Wednesday, 01 de May de 2024 ISSN 1519-7670 - Ano 24 - nº 1285

>>Banalizando a barbárie
>>Detonando os muros

Banalizando a barbárie

O noticiário sobre mais um assassinato no campo tem dois tratamentos diferentes por parte da imprensa tradicional.

O Estado de S.Paulo e o Globo dão maior destaque à morte do agricultor Marcos Gomes da Silva, em Eldorado do Carajás, associando o acontecimento à recente sequência de crimes contra assentados e líderes de comunidades rurais na Amazônia.

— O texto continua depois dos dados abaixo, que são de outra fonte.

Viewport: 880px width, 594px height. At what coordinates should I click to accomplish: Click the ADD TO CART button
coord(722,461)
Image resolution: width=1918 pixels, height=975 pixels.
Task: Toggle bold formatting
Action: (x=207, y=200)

Já a Folha de S.Paulo apenas registra o fato em uma nota curta. Seus editores estão convencidos de que se trata de um caso isolado.

Na opinião do jornal paulista, sempre houve conflitos desse tipo na região e, portanto, não há motivo para alarde.

Curiosamente, a interpretação da Folha é igual à da senadora Kátia Abreu, que acusa os ambientalistas de oportunismo, porque, na sua opinião, estão tentando vincular os assassinatos de camponeses ao clima de impunidade promovido pela proposta de flexibilização do Código Florestal.

A insensibilidade da líder ruralista com relação a crimes cometidos por seus correligionários não surpreende. Kátia Abreu representa os rincões mais obscurantistas da política e da sociedade brasileira.

Mas não se deveria esperar da Folha de S.Paulo, jornal que se apresenta como porta-voz do Brasil contemporâneo, um pouco mais de solidariedade humana em relação às vítimas da violência no campo, que tem sinais claríssimos de ser uma sucessão de atos coordenados?

Não. Como se diz por aí, de onde nada se espera é que nada vai sair mesmo.

Há alguns anos a Folha de S.Paulo assume uma atitude blasé em relação a temas que já foram muito caros a alguns de seus melhores jornalistas.

Substitutiu, por exemplo, o tema geral dos direitos humanos por manifestações pontuais a respeito de direitos de minorias, que rendem simpatias localizadas e não exigem compromissos com mudanças profundas na sociedade.

Posicionado como “politicamente incorreto”, o jornal paulista eventualmente tem uns ataques de birra adolescente. Decide que tal fato é irrelevante e ponto final.

No caso das mortes de agricultores e coletores, não importa tanto se acontecem em zonas pemanentemente sujeitas a conflitos.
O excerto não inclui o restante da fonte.